À Obock comme à Djibouti-ville, les autorités et la société civile unissent leurs forces pour répondre à un défi sans précédent : l’imbrication fatidique du dérèglement climatique et des flux migratoires dans la Corne de l’Afrique.
Obock, laboratoire de la résilience locale
Le 22 avril dernier, à l’occasion de la Journée de la Terre, la ville d’Obock est devenue le centre névralgique des discussions sur l’adaptation environnementale. L’atelier organisé par l‘association Djibouti Nature, sous l’égide du projet régional MECMEA, a marqué une rupture avec les approches traditionnelles. En réunissant élus régionaux, femmes et jeunes leaders, l’initiative a permis de placer la « solution basée sur la nature » au cœur du dialogue. L’enjeu est clair : restaurer les écosystèmes locaux pour offrir aux populations une alternative viable à l’exode.
Une pression migratoire exacerbée par le climat
Le constat dressé par l’Organisation internationale pour les migrations (OIM) en ce printemps 2026 est sans appel. Les sécheresses cycliques et la raréfaction des ressources ne sont plus des menaces lointaines, mais les moteurs principaux d’une mobilité forcée. Jean-Pierre Laurent, représentant de l’OIM, insiste sur la nécessité de transformer la perception de ces flux. Djibouti n’est plus seulement une zone de transit vers le Golfe, mais un pays qui doit gérer, sur son propre sol, l’impact de crises climatiques régionales poussant chaque mois plus de 15 000 personnes sur les routes.
En mars 2026, avec le soutien de l’Organisation internationale du Travail et du Royaume-Uni, le gouvernement djiboutien a finalisé une stratégie nationale de migration de travail. Ce nouveau cadre vise à sécuriser le parcours des migrants tout en protégeant le marché de l’emploi national. Il s’agit d’une réponse structurelle qui reconnaît que la migration, si elle est bien encadrée, peut devenir un levier de développement plutôt qu’une source de vulnérabilité.

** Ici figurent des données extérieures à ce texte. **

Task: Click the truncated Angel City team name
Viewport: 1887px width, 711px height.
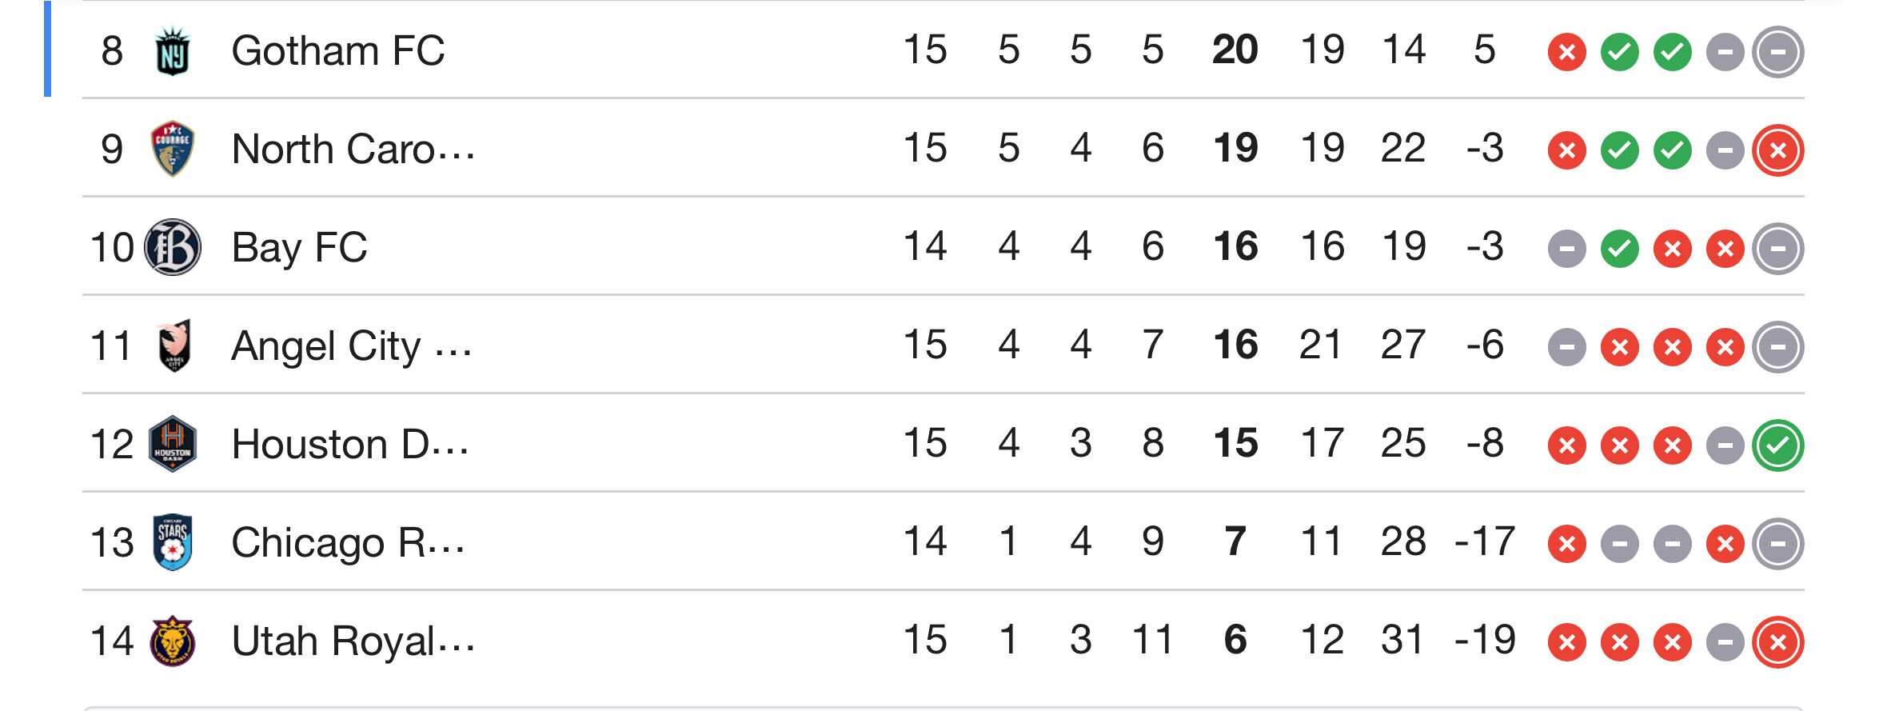Action: tap(351, 346)
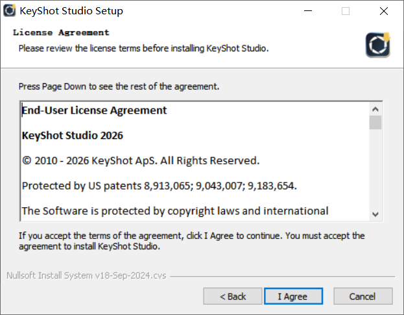The width and height of the screenshot is (404, 315).
Task: Click the license scrollbar down arrow
Action: point(375,214)
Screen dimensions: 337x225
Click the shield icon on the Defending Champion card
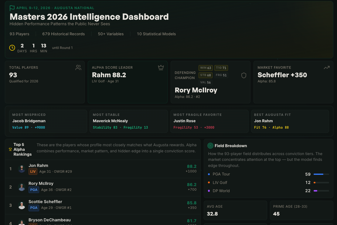(244, 75)
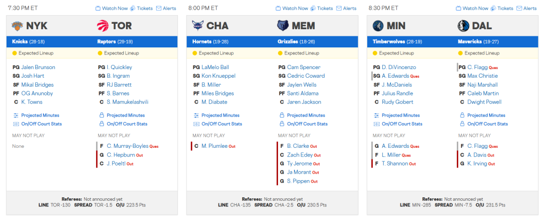
Task: Click the Minnesota Timberwolves team logo
Action: point(378,26)
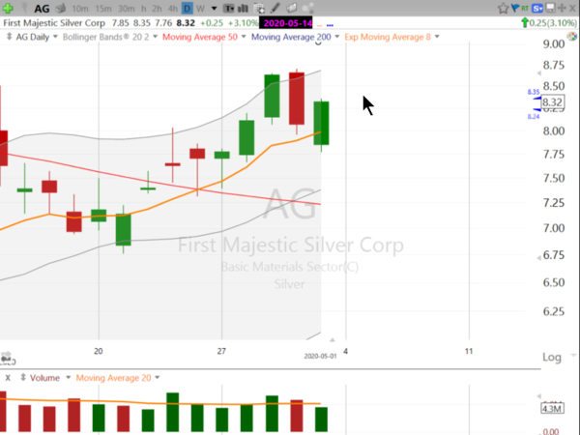
Task: Select the daily D timeframe
Action: click(188, 8)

L’impératif d’une solidarité régionale
La situation de Djibouti, où les réfugiés et demandeurs d’asile représentent désormais près de 4 % de la population, illustre l’urgence d’une réponse coordonnée à l’échelle de la Corne de l’Afrique. Entre les interventions de terrain de PanAfricare et les analyses du Mixed Migration Centre, une nouvelle gouvernance se dessine. Pour Djibouti, l’avenir se joue désormais sur sa capacité à conjuguer protection humanitaire et résilience écologique, faisant de ce petit État un acteur stratégique majeur de la stabilité régionale.